Published online by Cambridge University Press: 17 February 2024
Abstract: The ‘regular’, ‘repellent’, and ‘redemptive’ death images and their corresponding conceptual modes (social death, bodily death and non-death) provide a useful articulation of reoccurring themes present in the wide variety of images found in the Office of the Dead. This articulation draws out some of the fundamental ways we understand the world and death in it: through our relationships with one another, as occupants of a mortal coil, and in relationship to God. The three concepts of death explored here are not exclusive of one another but are found with endless variety and combination. The images support a hermeneutic process each time the reader returns to the images and continues the work of imaginative interpretation.

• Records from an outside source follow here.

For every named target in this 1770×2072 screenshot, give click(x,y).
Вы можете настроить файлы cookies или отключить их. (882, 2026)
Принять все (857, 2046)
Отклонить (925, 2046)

Keywords: medieval, ritual, identity, experience of death
Death is hard to understand. The word is used to describe many things: an event (a death), a post-life state of being (death), a community (the dead), and a villain with scythe in hand (Death). What is conveyed in these instances – a task that you do yourself, a state of being, a collective identity, an autonomous agent active in the world – are different facets of the complex of ideas that together comprise ‘death’. Our perceptions of these facets are subtly different (active versus passive, natural versus supernatural, solitary versus participatory, sudden versus expected, process versus event, concrete versus abstract, etc.), and how we interpret the nuance of each use of the word impacts how we respond to it. Medieval readers of the Office of the Dead engaged with the images and texts of the Office to explore these nuances, navigating through them to an understanding of death that would respond to their own situation and experience as well as to the broader devotional landscape.
It is not easily done. We cannot familiarize ourselves with the realities of our own death because we cannot experience it in advance. We can only get at this knowledge sideways, drawing on analogous experiences such as the death of a loved one or engaging with representations of death, textual and image-based such as those found in the Office of the Dead in Books of Hours. These tools give us access to deaths external to ourselves.